Published: November 1, 2008
Jenny Holzer talks about her recent paintings based on declassified government documents, and what even her art does not have the power to do.

Jenny Holzer has been wrenching language off the page and into the world since the ’70s, when she first garnered attention for her text-based work Truisms (1977–79), a series of one-liners such as “Money creates taste.” Whether wheat-pasted or projected, Holzer’s works reveal, in the words of Wislawa Szymborska (whose poems have been appropriated by the artist), that there are “letters up to no good” and “clutches of clauses so subordinate they’ll never let her get away.” But the absence of language can be equally chilling, and lately Holzer has turned her attention to the suppression of words. Her recent “Redaction Paintings” reproduce memos released to the public practically with tongs, much of their information blocked out by censors. At her first major US exhibition in 18 years, at the Museum of Contemporary Art in Chicago, viewers have the chance to absorb Holzer’s commitment to social justice, unwavering throughout her 30-some years of making art. For behind her cerebral approach, the artist’s primary concern is human welfare. As Benjamin Buchloh points out in his interview with Holzer in the following pages, “No linguistic articulation could claim to be exempt from its participation in ideological interests.” This is largely true, Holzer agrees, but adds: “I think that screaming can come straight from the body. The person screaming might have been hit courtesy of an ideology.” —Claire Barliant

Benjamin Buchloh: If my memory is correct, you started out as a painter at some point?

Jenny Holzer: I began with a little bit of everything including printmaking, conceptual work, assemblage, video, bad sculpture, inscrutable public pieces, and painting. I did try to become a painter proper at RISD.
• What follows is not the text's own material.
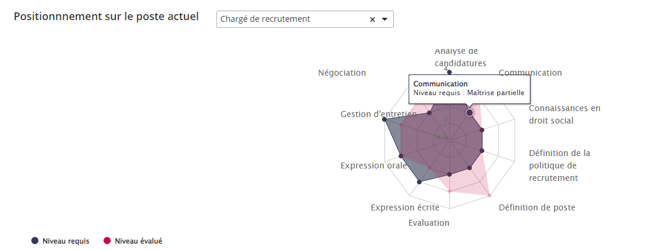Click the Communication data point on radar
657x250 pixels.
[x=470, y=112]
BB: Would it be correct to suggest that it wasn’t language at that time, but rather the shift into public architectural space that was at the forefront of your reflections on how to challenge painting and transcend its traditional parameters?
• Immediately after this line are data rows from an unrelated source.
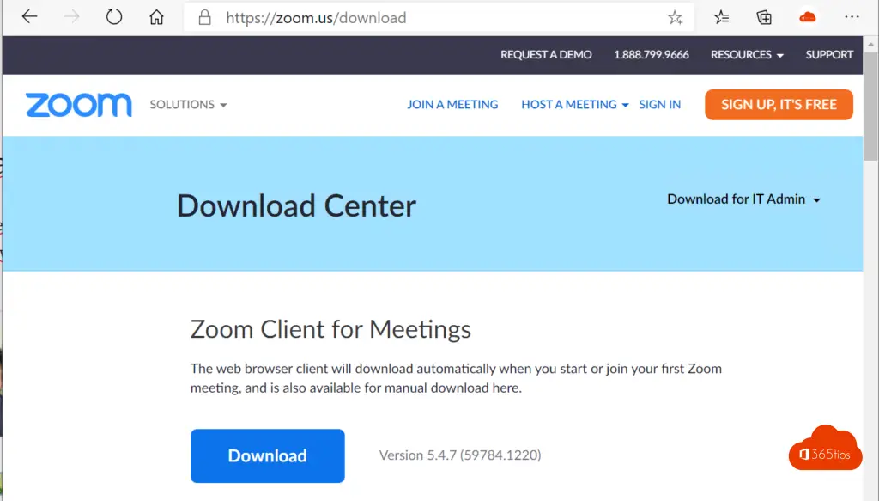This screenshot has height=501, width=879.
Task: Click the red cloud extension icon
Action: (808, 17)
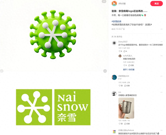Open Diary2022's profile avatar
Screen dimensions: 166x135
(x=114, y=43)
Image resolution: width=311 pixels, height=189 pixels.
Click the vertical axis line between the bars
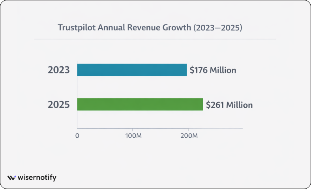point(77,87)
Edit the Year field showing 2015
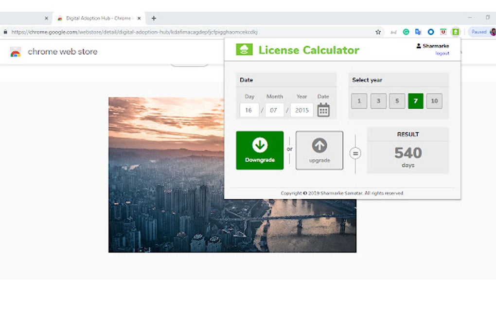 tap(301, 110)
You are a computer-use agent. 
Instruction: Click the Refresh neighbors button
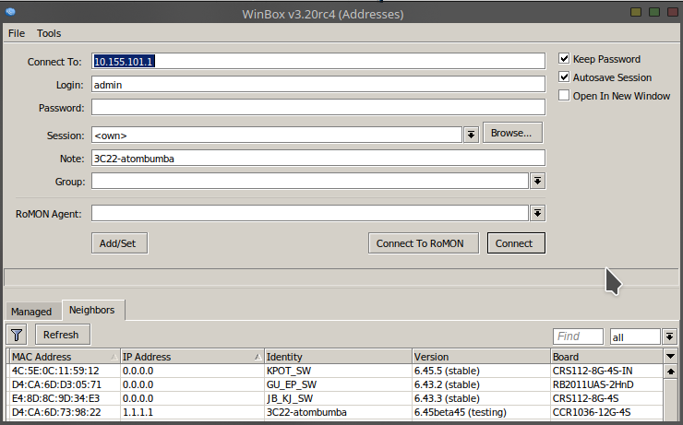[x=61, y=335]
JH: When I was unable to paint well enough, language returned as a way for me to continue working. I’m not sure that I wanted to challenge painting as much as I just wanted to make something decent for people. I wanted a lot simultaneously: to leave art outside for the public, to be a painter of mysterious yet ordered works, to be explicit but not didactic, to find the right subjects, to transform spaces, to disorient and transfix people, to offer up beauty, to be funny and never lie. I needed to offer something to be able to tolerate myself and to justify trying to become an artist. After some time in New York City, I focused on what traditional painting couldn’t do in public spaces and used language to carry the greater part of my content. Eventually, though, I tried to bring part of what appears in, say, a Rothko painting, into architecture and out to the public. I went some distance toward that with the warm amber LED installation in the Neue Nationalgalerie in Berlin in 2001, and with light projections in a number of cities. Text was there along with the light and the light’s effect on people.

BB: In the late 1970s and early 1980s, you participated in the activities of a number of art collectives in New York, some of which were cofounded by you, such as the Offices of Fend, Fitzgibbon, Holzer, Nadin, Prince, and Winters. Collectives such as Group Material and Colab followed your example slightly later.

JH: I’d like to take credit for being early, but Colab existed before I joined. I was a founder of the short-lived Offices, which was heavier on concept and absurdity than action. We had business cards and did one show in LA where Peter Fend surprised Frank Gehry, but I’m not sure what else we achieved.

BB: In hindsight, how do you view the extraordinarily utopian and optimistic character of the collectives with which you were involved?

JH: I know the most about Colab, so I’ll talk about that. Colab was utopian, optimistic, occasionally squabbling, sincere, and practical. Working en masse or in small units let us realize complicated shows that none of us could have managed alone, when no one else was offer-ing to support this sort of activity. Because we organized the exhibitions—often in spaces no one wanted—we didn’t need to be cautious about content. Because most members liked to make and present work with outside-world versus art-referential subjects, it was relatively straightforward to imagine and stage big exhibitions about difficult subjects in public zones. I liked working with other artists because so much of my practice was solitary.